Work task –
Give again only the lines from the line that holds "Viewport: 960px width, 663px height." to the end of the data, inclusive, omitting all pictures.

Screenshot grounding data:

-*-*-

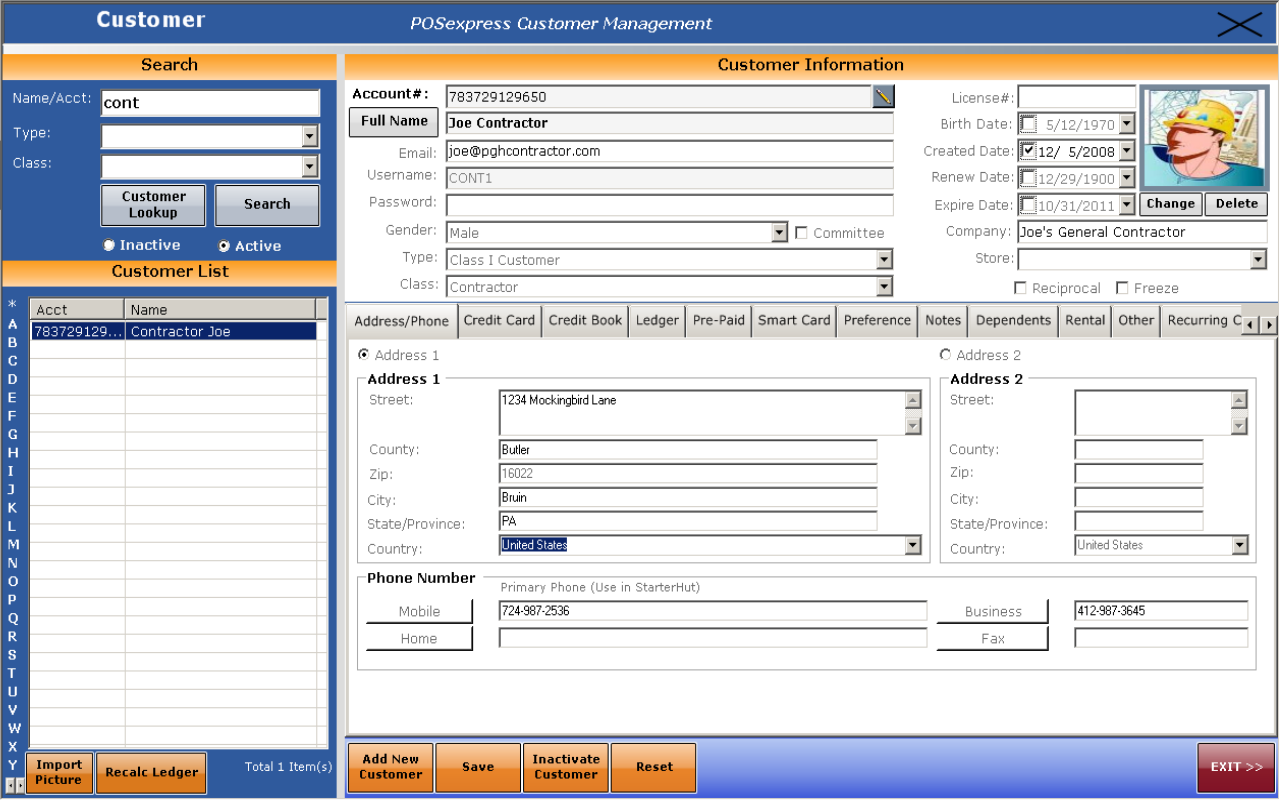Expand the Birth Date calendar dropdown
This screenshot has width=1280, height=800.
click(1127, 124)
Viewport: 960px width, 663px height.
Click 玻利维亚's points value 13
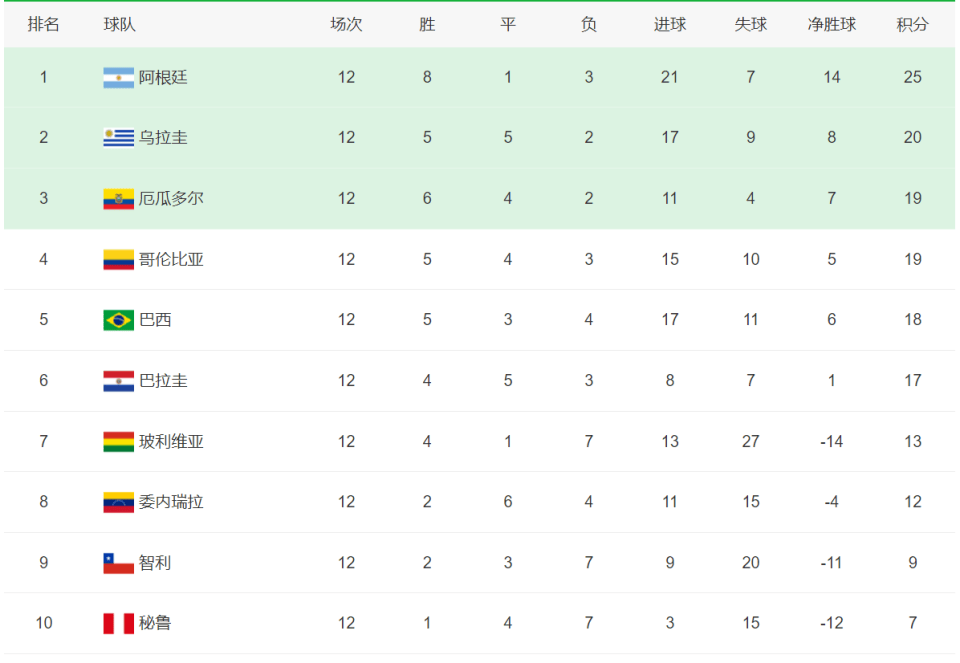[912, 441]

-*-*-

Output for this task –
Viewport: 960px width, 663px height.
Click 玻利维亚's points value 13
[912, 441]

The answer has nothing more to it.